# DATASET CONTENT
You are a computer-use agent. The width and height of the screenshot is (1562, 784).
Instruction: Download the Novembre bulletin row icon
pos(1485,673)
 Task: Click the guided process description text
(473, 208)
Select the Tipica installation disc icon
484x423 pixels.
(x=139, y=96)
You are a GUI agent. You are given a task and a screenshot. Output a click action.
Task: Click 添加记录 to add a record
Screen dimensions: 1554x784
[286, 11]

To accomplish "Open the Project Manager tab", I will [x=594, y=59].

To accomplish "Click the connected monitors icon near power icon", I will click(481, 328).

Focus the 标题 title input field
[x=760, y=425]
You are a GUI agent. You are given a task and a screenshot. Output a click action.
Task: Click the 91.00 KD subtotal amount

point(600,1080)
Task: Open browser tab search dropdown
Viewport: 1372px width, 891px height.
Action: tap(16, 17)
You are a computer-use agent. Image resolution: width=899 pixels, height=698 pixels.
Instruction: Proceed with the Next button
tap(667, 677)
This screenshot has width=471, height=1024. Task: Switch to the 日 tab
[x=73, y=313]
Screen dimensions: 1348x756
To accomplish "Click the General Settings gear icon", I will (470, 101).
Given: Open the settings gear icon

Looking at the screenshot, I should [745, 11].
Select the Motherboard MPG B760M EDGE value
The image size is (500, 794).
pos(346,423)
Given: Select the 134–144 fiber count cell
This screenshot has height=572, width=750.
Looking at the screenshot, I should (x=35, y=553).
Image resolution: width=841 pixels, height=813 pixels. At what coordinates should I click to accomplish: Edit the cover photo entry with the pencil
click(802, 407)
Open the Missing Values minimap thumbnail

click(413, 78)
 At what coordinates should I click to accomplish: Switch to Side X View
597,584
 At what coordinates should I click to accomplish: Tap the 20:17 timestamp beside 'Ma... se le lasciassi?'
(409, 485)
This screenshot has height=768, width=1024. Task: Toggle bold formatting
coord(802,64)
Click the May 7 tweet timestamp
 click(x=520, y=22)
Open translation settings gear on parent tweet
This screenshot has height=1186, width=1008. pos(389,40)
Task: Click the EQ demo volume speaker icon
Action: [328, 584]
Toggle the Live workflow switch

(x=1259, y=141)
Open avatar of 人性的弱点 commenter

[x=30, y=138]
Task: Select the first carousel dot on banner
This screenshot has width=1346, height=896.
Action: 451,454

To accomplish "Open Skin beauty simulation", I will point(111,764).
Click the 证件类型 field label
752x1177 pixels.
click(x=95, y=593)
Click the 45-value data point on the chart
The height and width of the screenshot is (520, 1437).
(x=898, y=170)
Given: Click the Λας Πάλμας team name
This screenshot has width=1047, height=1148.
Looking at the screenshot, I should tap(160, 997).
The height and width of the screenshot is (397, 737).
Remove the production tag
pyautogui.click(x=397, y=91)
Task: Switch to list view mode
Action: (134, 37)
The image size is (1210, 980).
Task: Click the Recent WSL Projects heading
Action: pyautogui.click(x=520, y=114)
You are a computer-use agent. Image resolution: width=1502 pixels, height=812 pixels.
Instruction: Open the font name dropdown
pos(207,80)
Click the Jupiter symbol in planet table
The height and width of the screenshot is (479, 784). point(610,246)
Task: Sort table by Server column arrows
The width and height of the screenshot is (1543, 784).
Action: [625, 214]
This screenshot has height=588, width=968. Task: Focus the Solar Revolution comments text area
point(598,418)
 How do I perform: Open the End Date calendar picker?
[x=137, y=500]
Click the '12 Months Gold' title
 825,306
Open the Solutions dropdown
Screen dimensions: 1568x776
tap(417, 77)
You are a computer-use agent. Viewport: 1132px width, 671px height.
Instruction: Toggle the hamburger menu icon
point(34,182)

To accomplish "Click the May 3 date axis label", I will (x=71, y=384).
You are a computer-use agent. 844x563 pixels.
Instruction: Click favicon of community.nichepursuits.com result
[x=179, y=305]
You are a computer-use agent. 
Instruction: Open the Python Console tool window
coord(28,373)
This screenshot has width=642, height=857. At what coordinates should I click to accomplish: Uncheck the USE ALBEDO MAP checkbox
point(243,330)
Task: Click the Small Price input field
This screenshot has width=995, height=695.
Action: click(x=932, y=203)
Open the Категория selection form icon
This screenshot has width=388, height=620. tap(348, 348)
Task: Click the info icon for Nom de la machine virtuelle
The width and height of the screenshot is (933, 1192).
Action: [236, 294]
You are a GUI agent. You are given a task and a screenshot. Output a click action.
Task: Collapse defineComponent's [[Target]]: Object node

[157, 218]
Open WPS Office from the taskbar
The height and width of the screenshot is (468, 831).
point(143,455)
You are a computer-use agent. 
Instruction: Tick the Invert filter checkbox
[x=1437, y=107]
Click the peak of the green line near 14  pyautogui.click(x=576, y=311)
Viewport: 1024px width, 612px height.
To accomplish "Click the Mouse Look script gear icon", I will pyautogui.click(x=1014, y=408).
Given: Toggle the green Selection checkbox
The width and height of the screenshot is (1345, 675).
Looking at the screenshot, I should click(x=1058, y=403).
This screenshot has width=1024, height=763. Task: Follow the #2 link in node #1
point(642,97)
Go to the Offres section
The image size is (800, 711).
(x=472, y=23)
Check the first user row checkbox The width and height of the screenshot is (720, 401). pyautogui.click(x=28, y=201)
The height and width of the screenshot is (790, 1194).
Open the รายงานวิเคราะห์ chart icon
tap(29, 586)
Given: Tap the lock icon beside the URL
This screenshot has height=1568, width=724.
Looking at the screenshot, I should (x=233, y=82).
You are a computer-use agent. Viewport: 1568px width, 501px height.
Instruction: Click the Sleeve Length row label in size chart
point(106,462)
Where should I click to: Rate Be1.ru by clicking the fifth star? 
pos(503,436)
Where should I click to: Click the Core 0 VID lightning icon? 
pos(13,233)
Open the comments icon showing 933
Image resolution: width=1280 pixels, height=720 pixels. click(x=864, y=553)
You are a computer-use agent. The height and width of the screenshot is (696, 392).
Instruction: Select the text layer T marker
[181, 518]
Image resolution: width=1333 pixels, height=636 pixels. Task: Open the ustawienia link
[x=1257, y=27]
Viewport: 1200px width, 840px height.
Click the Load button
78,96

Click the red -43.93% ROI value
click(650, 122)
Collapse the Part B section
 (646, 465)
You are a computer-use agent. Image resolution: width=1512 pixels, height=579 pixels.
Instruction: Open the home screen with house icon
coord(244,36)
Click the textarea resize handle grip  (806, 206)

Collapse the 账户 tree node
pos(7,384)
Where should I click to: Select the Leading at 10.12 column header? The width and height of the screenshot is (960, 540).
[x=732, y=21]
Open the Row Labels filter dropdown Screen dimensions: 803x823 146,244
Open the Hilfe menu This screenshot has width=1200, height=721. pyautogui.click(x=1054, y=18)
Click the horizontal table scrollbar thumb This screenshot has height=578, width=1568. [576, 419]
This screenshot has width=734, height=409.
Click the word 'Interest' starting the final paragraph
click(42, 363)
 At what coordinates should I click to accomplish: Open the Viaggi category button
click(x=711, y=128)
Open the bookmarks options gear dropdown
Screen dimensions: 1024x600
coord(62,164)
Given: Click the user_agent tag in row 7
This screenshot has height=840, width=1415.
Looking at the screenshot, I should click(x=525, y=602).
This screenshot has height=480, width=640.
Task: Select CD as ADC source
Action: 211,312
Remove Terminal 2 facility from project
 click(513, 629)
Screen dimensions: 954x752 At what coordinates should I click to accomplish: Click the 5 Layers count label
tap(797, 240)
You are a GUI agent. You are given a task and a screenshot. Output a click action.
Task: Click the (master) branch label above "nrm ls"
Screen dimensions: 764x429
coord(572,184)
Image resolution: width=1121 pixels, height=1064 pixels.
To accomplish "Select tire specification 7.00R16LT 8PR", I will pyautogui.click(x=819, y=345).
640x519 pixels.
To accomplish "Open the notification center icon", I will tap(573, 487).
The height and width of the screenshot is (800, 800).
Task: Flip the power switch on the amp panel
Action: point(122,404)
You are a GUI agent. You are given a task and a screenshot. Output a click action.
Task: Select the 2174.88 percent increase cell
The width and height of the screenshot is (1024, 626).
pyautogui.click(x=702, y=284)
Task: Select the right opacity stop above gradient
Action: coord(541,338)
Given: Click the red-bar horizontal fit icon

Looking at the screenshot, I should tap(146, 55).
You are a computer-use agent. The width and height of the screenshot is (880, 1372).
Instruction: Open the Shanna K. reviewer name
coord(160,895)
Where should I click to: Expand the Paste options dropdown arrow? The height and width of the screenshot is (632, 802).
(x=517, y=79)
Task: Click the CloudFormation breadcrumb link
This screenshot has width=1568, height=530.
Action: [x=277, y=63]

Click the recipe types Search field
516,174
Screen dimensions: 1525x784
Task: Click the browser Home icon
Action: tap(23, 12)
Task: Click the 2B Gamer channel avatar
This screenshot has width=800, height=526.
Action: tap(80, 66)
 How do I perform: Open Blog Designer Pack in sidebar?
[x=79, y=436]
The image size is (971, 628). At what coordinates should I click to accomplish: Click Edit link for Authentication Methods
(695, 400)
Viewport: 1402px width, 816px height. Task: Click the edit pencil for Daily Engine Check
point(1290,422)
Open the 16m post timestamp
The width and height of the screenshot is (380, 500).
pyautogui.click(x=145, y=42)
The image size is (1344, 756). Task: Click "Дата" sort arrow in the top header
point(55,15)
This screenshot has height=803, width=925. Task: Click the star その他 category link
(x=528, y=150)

# TASK REQUIREMENTS
Above is a listing; print exactly its lines from the one with "Given: Tap the lock icon beside the URL" through the one with "Open the Hilfe", and no other lines.

# PROBLEM SOLUTION
Given: Tap the lock icon beside the URL
This screenshot has height=1568, width=724.
Looking at the screenshot, I should (x=233, y=82).
You are a computer-use agent. Viewport: 1568px width, 501px height.
Instruction: Click the Sleeve Length row label in size chart
point(106,462)
Where should I click to: Rate Be1.ru by clicking the fifth star? 
pos(503,436)
Where should I click to: Click the Core 0 VID lightning icon? 
pos(13,233)
Open the comments icon showing 933
Image resolution: width=1280 pixels, height=720 pixels. click(x=864, y=553)
You are a computer-use agent. The height and width of the screenshot is (696, 392).
Instruction: Select the text layer T marker
[181, 518]
Image resolution: width=1333 pixels, height=636 pixels. Task: Open the ustawienia link
[x=1257, y=27]
Viewport: 1200px width, 840px height.
Click the Load button
78,96

Click the red -43.93% ROI value
click(650, 122)
Collapse the Part B section
 (646, 465)
You are a computer-use agent. Image resolution: width=1512 pixels, height=579 pixels.
Instruction: Open the home screen with house icon
coord(244,36)
Click the textarea resize handle grip  (806, 206)

Collapse the 账户 tree node
pos(7,384)
Where should I click to: Select the Leading at 10.12 column header? The width and height of the screenshot is (960, 540).
[x=732, y=21]
Open the Row Labels filter dropdown Screen dimensions: 803x823 146,244
Open the Hilfe menu This screenshot has width=1200, height=721. pyautogui.click(x=1054, y=18)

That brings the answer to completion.